* **TASK OBJECTIVE**
Continue the mailing-list thread on consolidating the arch_register_node functions, starting right after its final line.
··· SELECTED EXCERPT
Have you run this past the ppc maintainers?
-- Dave
On Tue, 2006-05-16 at 21:23 +0900, Yasunori Goto wrote:
> +int arch_register_node(int num){
> + int p_node;
> + struct node *parent = NULL;
> +
> + if (!node_online(num))
> + return 0;
> + p_node = parent_node(num);
> +
> + if (p_node != num)
> + parent = &node_devices[p_node].node;
> +
> + return register_node(&node_devices[num].node, num, parent);
> +}
> +
> +void arch_unregister_node(int num)
> +{
> + unregister_node(&node_devices[num].node);
> +}
...
> +int arch_register_node(int i)
> +{
> + int error = 0;
> +
> + if (node_online(i)){
> + int p_node = parent_node(i);
> + struct node *parent = NULL;
> +
> + if (p_node != i)
> + parent = &node_devices[p_node];
> + error = register_node(&node_devices[i], i, parent);
> + }
> +
> + return error;
> +}
While you're at it, can you consolidate these two functions? I don't
see too much of a reason for keeping them separate. You can probably
also kill the 'struct i386_node' since it is just a 'struct node'
wrapper anyway.
I promise not to complain if you fix the i386 function's braces, too. ;)
-- Dave
> On Tue, 2006-05-16 at 21:23 +0900, Yasunori Goto wrote:
> > +int arch_register_node(int num){
> > + int p_node;
> > + struct node *parent = NULL;
> > +
> > + if (!node_online(num))
> > + return 0;
> > + p_node = parent_node(num);
> > +
> > + if (p_node != num)
> > + parent = &node_devices[p_node].node;
> > +
> > + return register_node(&node_devices[num].node, num, parent);
> > +}
> > +
> > +void arch_unregister_node(int num)
> > +{
> > + unregister_node(&node_devices[num].node);
> > +}
> ...
> > +int arch_register_node(int i)
> > +{
> > + int error = 0;
> > +
> > + if (node_online(i)){
> > + int p_node = parent_node(i);
> > + struct node *parent = NULL;
> > +
> > + if (p_node != i)
> > + parent = &node_devices[p_node];
> > + error = register_node(&node_devices[i], i, parent);
> > + }
> > +
> > + return error;
> > +}
>
> While you're at it, can you consolidate these two functions? I don't
> see too much of a reason for keeping them separate. You can probably
> also kill the 'struct i386_node' since it is just a 'struct node'
> wrapper anyway.
Hmmmmmmmm.
······
··· MATERIAL
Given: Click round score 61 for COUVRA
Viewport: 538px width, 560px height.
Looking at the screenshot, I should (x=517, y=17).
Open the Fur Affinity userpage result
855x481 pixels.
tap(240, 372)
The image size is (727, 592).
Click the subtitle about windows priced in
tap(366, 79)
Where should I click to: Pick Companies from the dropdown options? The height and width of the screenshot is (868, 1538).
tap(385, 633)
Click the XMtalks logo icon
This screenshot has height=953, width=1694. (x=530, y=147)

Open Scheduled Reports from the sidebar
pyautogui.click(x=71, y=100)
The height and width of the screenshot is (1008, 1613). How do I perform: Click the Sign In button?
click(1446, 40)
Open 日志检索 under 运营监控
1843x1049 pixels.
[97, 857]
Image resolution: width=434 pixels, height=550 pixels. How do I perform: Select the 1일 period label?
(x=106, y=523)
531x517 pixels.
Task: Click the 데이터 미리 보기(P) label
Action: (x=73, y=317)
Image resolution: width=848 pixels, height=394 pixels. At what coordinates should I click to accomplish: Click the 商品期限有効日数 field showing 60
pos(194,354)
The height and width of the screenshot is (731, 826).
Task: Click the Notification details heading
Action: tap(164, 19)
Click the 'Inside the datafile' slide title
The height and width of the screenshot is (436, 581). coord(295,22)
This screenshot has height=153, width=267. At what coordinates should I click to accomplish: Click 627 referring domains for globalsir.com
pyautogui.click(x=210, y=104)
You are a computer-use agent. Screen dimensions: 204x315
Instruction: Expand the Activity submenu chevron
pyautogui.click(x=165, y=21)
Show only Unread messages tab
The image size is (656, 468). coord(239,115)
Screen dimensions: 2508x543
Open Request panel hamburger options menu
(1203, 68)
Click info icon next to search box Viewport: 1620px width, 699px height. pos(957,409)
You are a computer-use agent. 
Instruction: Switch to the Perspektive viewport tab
······
* **EXERCISE RESULT**
I've worried that it can or can't be done. These codes look like midway of
registering hierarchies, because all of arch's parent_node() is just
parent_node(nid) = nid. I guess someone would like to make real code at
here. But, these might be just wrecks too. :-(
Ok. I'll try consolidate once. If there is a person who would like to
make something at here, he will complain. :-P
> I promise not to complain if you fix the i386 function's braces, too. ;)
Oops. Indeed.
--
Yasunori Goto
> On Tue, 2006-05-16 at 21:23 +0900, Yasunori Goto wrote:
> > + /*
> > + * register this node to sysfs.
> > + * this is depends on topology. So each arch has its own.
> > + */
> > + if (new_pgdat){
> > + ret = arch_register_node(nid);
> > + BUG_ON(ret);
> > + }
>
> Please don't do BUG_ON()s for things like this. Memory hotplug _should_
> handle failures from top to bottom and not screw you over. It isn't a
> crime or a bug to be out of memory.
Basically, I would like to agree.
But, there is no way to roll back from here now.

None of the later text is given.